Scott Morrison Donald Trump AUSMIN
(Image: AAP/Mick Tsikas)

If Trump’s 2016 election represented a step into the unknown for Australia, his re-election would represent a significant escalation of economic risks.

In the short term, Trump’s mishandling of the pandemic, which has cost at least 200,000 American lives, would continue on into 2021, further undermining the US economy and global growth. Without an effective vaccine, a re-elected Trump administration means continuing US waves of coronavirus and lower global growth, with flow-on effects for Australian exporters and increased risks to the global financial system.

But it’s two more deliberate Trump policies that pose longer-term problems for Australia.

A continuation of climate inaction by the US undermines the chances of effective international co-operation to limit increases in global temperatures. While the climate denialist Morrison government is preventing meaningful action to reduce Australian emissions, as the developed country most exposed to climate change, Australia needs concerted international action to reduce global carbon emissions if it is to avoid significant damage to long-term growth.

A re-elected Trump administration would materially reduce the chances of effective international action, especially as the election occurs at a key moment when the EU has indicated an intention to levy carbon tariffs on countries, like Australia, that fail to take meaningful action to reduce emissions, and China has pledged to be carbon-neutral by 2060. With Biden promising to rejoin the Paris Accord, which currently represents the most effective vehicle for concerted international action, November looms as a key moment in Australia’s long-term economic future.

Four more years of Trump will also further destabilise the international trading system. As a relatively small, open, export-oriented economy, Australia depends heavily on major economies adhering to a basic structure around trade and tariffs, even if — when it comes to anti-dumping — Australia has its own protectionist flaws.

Trump has systematically undermined the World Trade Organisation, prevented its appellate process from functioning at all, unilaterally rewritten trade agreements, repeatedly threatened a trade war with Europe, and actually started a trade war with China — a key reason identified by the United Nations for a marked reduction in international trade in 2019. This had an initial direct impact on world growth of around 0.3%, which in turn affects the Australian economy and exports.

But when countries depart from a rules-based trade order, others tend to retaliate and the broader international system starts to disintegrate. China, which responded to Trump’s repeated imposition of new tariffs with its own retaliatory tariffs, has begun using anti-dumping measures (long exploited by Australia against China) against us, making trade a now-standard part of foreign policy.

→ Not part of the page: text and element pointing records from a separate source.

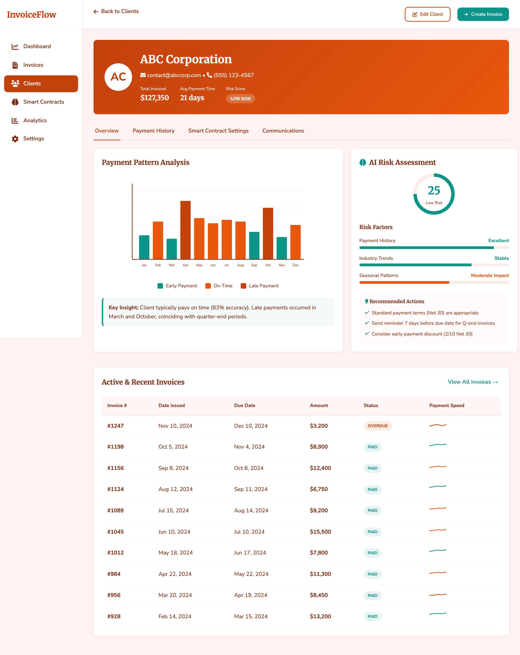Screen dimensions: 520x655
Task: Click the Seasonal Patterns progress bar
Action: [x=434, y=283]
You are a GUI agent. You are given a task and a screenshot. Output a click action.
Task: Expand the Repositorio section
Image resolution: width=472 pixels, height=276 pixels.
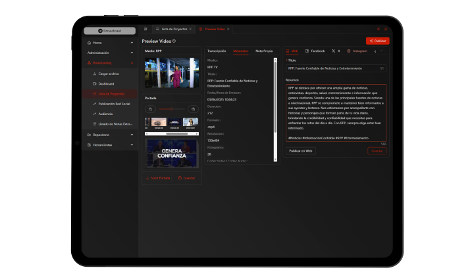(x=132, y=135)
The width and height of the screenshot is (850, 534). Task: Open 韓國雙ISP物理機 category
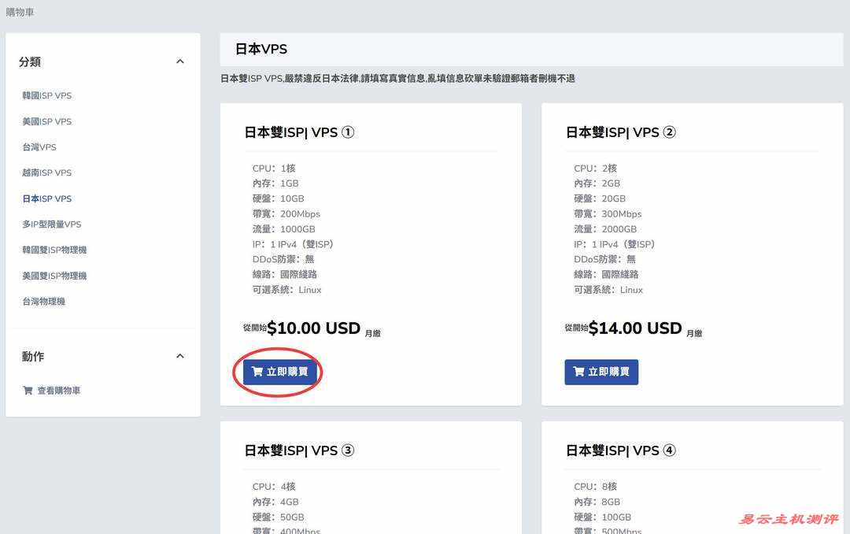click(x=54, y=250)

The return to fashion of onshore manufacturing in the wake of COVID-19, and the growing reaction to Chinese belligerence, will only accelerate the disintegration of an effective global trade framework.

Australia has relied on maintaining strong personal relations with Trump in order to avoid becoming collateral damage in his trade conflicts, and has so far been adept at dodging various bullets fired by the White House. But with a figure as arbitrary and inconsistent as Trump, that luck may not hold out. Australia is now reduced to plaintively urging, via Washington ambassador Arthur Sinodinos, a US return to the discredited Trans-Pacific Partnership.

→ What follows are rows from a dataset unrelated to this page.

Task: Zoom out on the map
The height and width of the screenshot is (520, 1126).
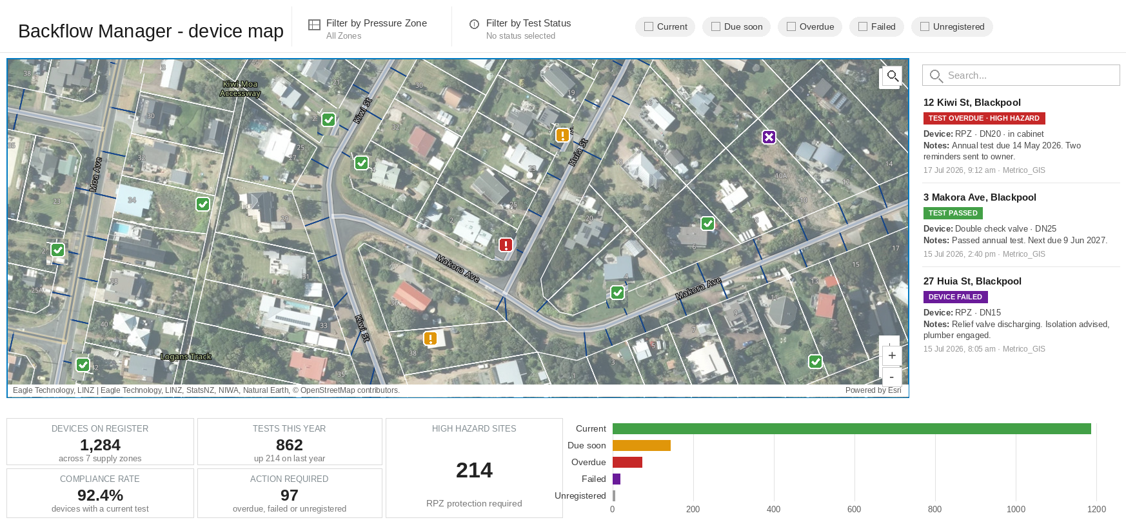Action: 892,377
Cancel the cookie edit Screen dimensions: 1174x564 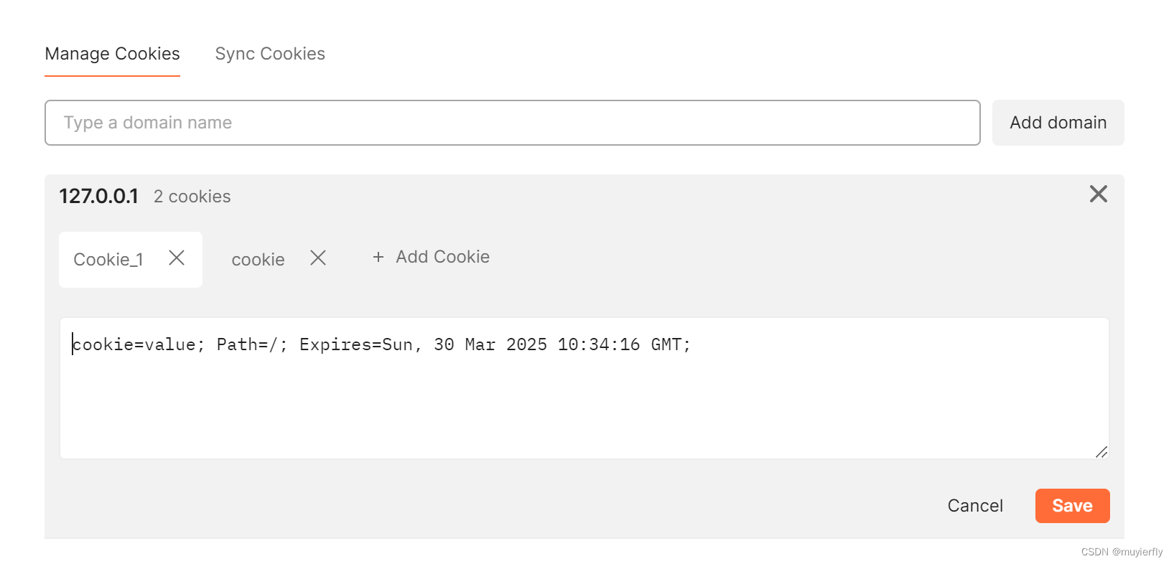(x=975, y=505)
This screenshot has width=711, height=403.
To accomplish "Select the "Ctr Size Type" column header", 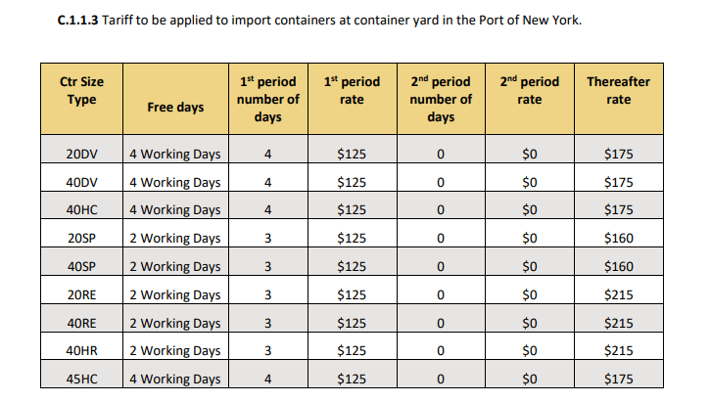I will point(82,91).
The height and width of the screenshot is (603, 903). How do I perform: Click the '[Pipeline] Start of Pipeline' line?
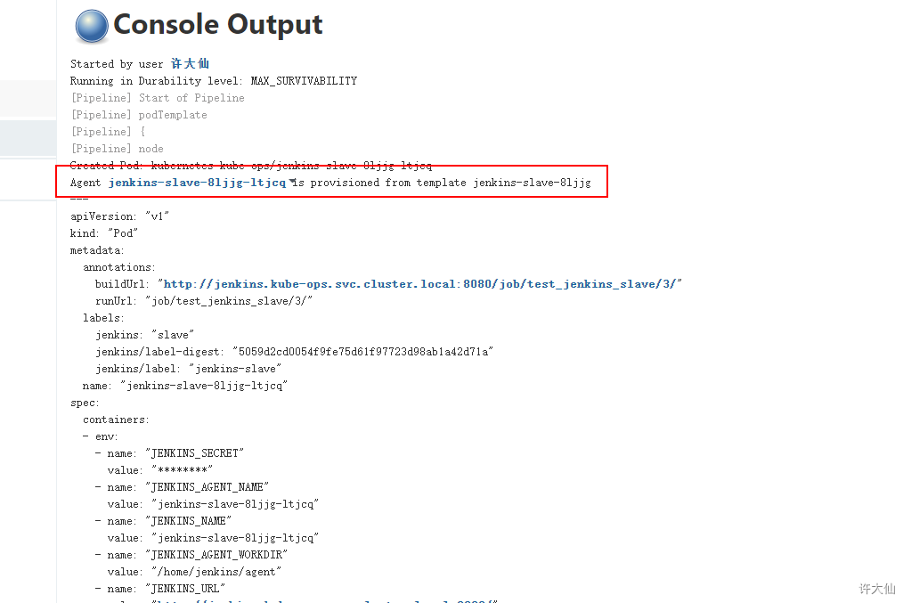pos(157,98)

A Biden administration is unlikely to be significantly less protectionist than Trump’s, but Biden is more likely to end the active undermining of international trade rules by the world’s biggest economy, which both threatens world growth and the exports of smaller economies like our own.

With Biden and Trump competing to see who can be more Sinophobic, there’s also unlikely to be any de-escalation of tensions with China; the process of “decoupling” in industries like communications and media is likely to continue. That’s something of a non-issue for Australia, however, given our relations with Beijing are already at a post-Whitlam nadir.

A Biden administration might mean less overt pressure on Australia to play deputy sheriff against China, but despite the claims of the China Lobby, the Morrison government has run its own race on China, even if that’s been a distinction without a difference as far as the Communist autocracy goes. But it might also mean more consistency in policy, with Australia less likely to be stranded by a sudden whim of Trump’s to re-embrace his “friend”, the “incredible guy” Xi Jinping.

But even if Trump loses, the forces within the United States that created him will remain: isolationism, hostility to free trade, racism and an impetus to division and conflict, all fueled by super-wealthy elites agile at exploiting the US political system to obtain results that further strengthen their position. None of that augurs well for Australia’s long-term economic interests.